• Source document:
--------------------------------
[https://nvbugs/5670108][fix] Fix overlap scheduler race condition in… (#10610)

Signed-off-by: SimengLiu-nv <simengl@nvidia.com>
2026-02-05 02:31:33 +08:00 · 2026-01-20 10:56:56 -08:00 · 2026-01-20 10:56:56 -08:00 · 3c8ed19440
commit 3c8ed19440
parent c6163e2b70
3 changed files with 142 additions and 10 deletions
--- a/tensorrt_llm/_torch/pyexecutor/resource_manager.py
+++ b/tensorrt_llm/_torch/pyexecutor/resource_manager.py
@ -606,11 +606,19 @@ class KVCacheManager(BaseResourceManager):
            self.update_kv_cache_draft_token_location(scheduled_batch,
                                                      attn_metadata,
                                                      kv_cache_dtype_byte_size)
-        # rewind kv cache
+
+        # Rewind KV cache for requests with rejected draft tokens.
+        # Skip:
+        # - GENERATION_COMPLETE: finished requests
+        # - CONTEXT_INIT: requests whose state was reset after being paused with KV cache freed.
+        #   With overlap scheduler, the scheduler pauses a request and frees KV cache at iteration N,
+        #   while the previous batch (N-1) is still trying to update the KV cache after forward pass.
--------------------------------
• Stored data:
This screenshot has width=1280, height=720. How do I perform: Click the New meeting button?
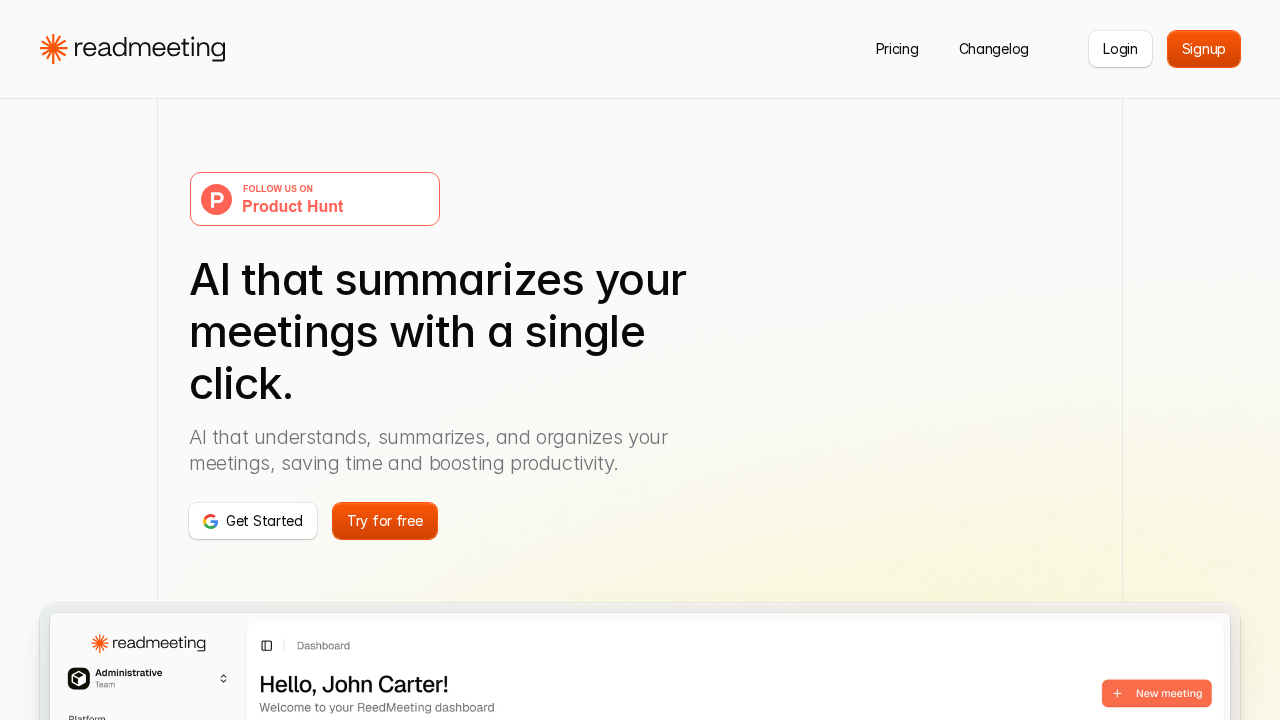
--------------------------------
• Exercise details: Extend the overlap scheduler race-condition diff, writing the lines that come next after its last shown comment.

• The answer:
        for request in scheduled_batch.generation_requests:
-            if request.state != LlmRequestState.GENERATION_COMPLETE:
-                if request.py_rewind_len > 0:
-                    self.rewind_kv_cache(request, request.py_rewind_len)
+            if request.state in (LlmRequestState.GENERATION_COMPLETE,
+                                 LlmRequestState.CONTEXT_INIT):
+                continue
+            if request.py_rewind_len > 0:
+                self.rewind_kv_cache(request, request.py_rewind_len)

        # For context requests, we store the blocks for reuse.
        for request in scheduled_batch.context_requests:
--- a/tests/integration/defs/test_e2e.py
+++ b/tests/integration/defs/test_e2e.py
@ -459,7 +459,18 @@ class BenchRunner:
                 extra_llm_api_options: Optional[str] = None,
                 use_mpirun: bool = False,
                 concurrency: Optional[int] = None,
-                 num_requests: int = 10):
+                 num_requests: int = 10,
+                 ep_size: Optional[int] = None,
+                 max_batch_size: Optional[int] = None,
+                 max_num_tokens: Optional[int] = None,
+                 warmup: Optional[int] = None,
+                 eos_id: Optional[int] = None,
+                 kv_cache_free_gpu_mem_fraction: Optional[float] = None,
+                 scheduler_policy: Optional[str] = None,
+                 input_mean: int = 128,
+                 output_mean: int = 128,
+                 input_stdev: int = 0,
+                 output_stdev: int = 0):

        llm_models = llm_models_root()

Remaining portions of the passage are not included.